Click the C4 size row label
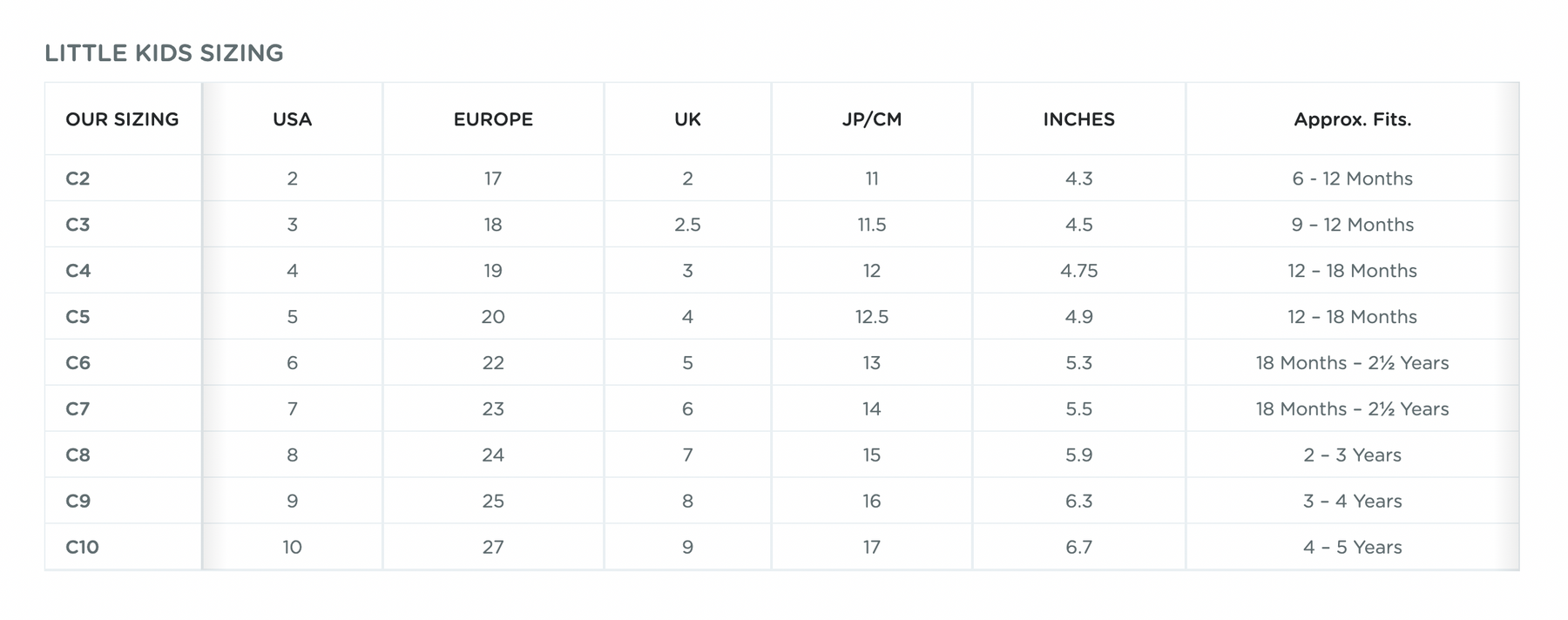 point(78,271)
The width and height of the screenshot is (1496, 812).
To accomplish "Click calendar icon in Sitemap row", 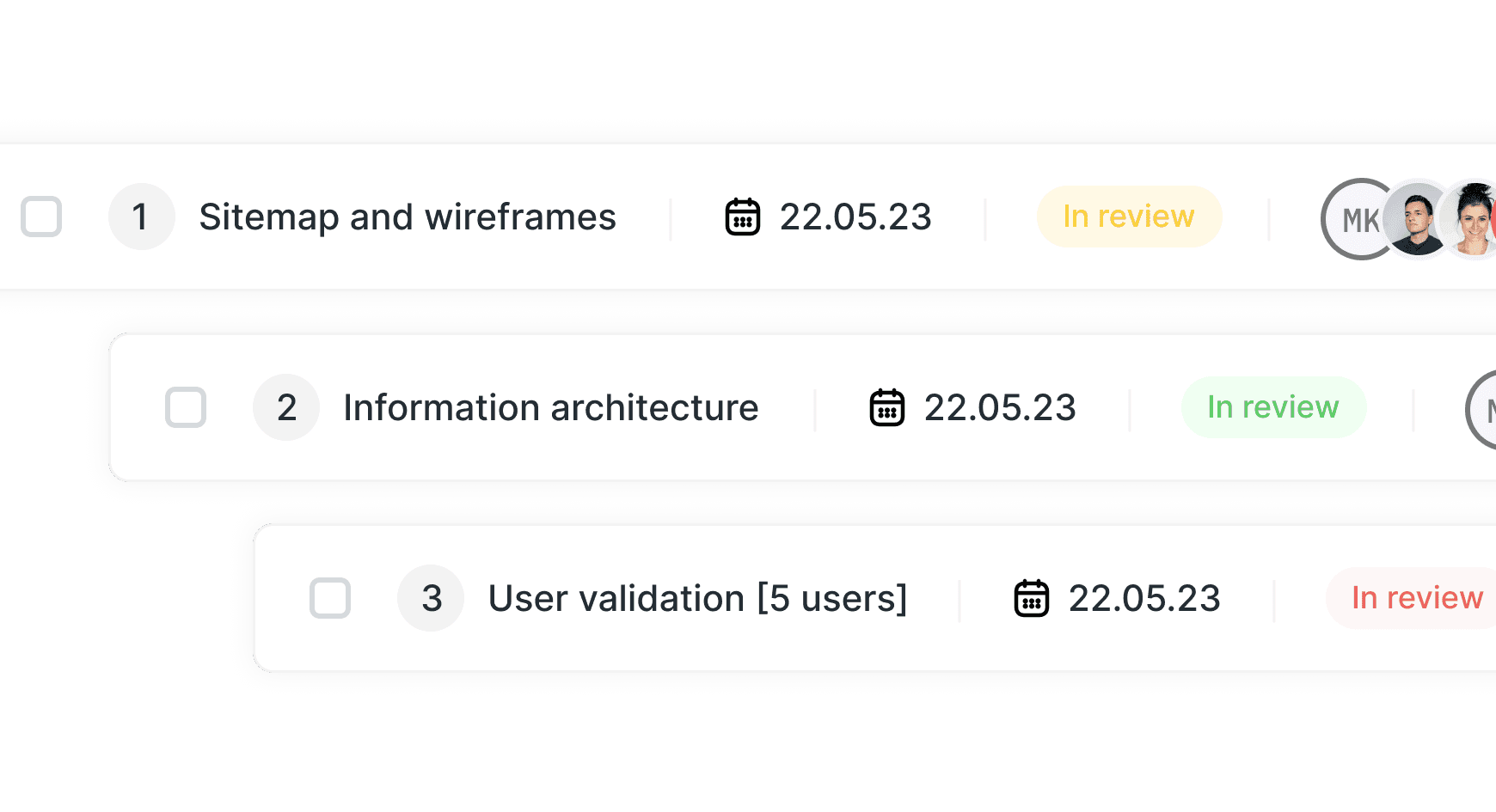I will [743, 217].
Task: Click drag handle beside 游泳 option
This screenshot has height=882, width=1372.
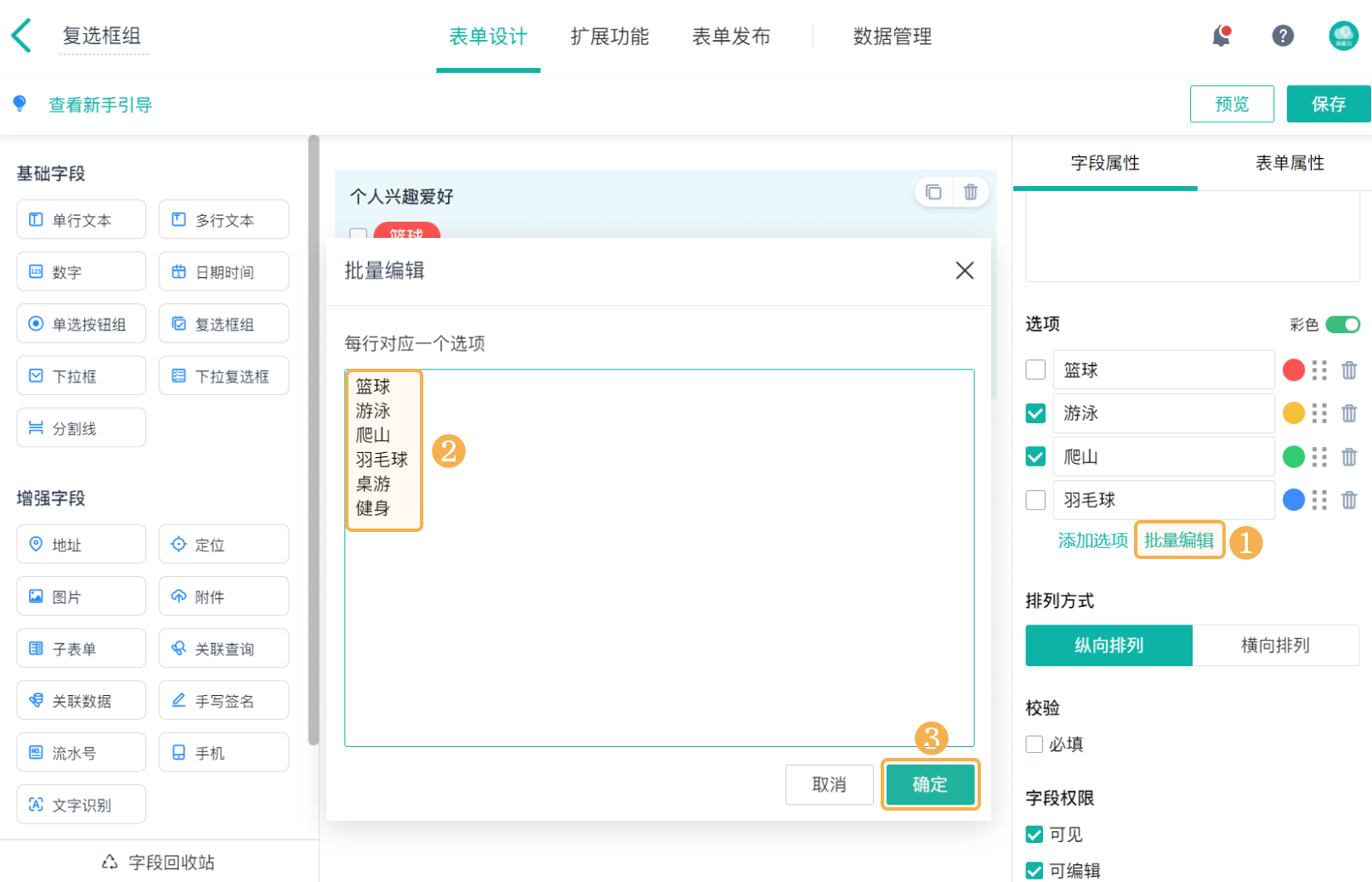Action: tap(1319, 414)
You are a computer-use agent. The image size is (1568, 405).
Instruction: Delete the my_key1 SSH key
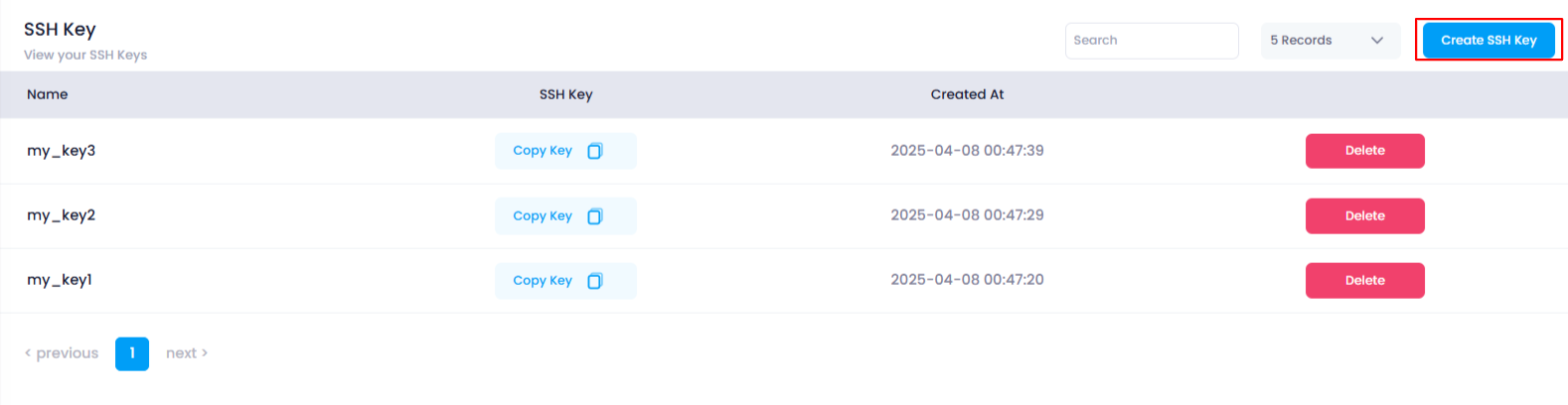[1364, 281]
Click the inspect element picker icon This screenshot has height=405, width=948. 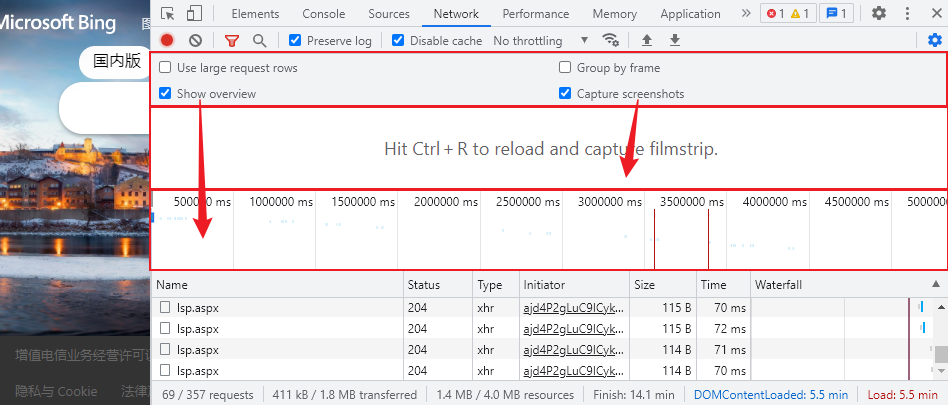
────────
■ Exercise aim ■
Extract only the lines from the line containing "Instruction: Delete the my_key1 SSH key" through the final line of the records; keep both ends and drop every picture.

■ Written solution ■
Instruction: Delete the my_key1 SSH key
[1364, 281]
Click the inspect element picker icon This screenshot has height=405, width=948. 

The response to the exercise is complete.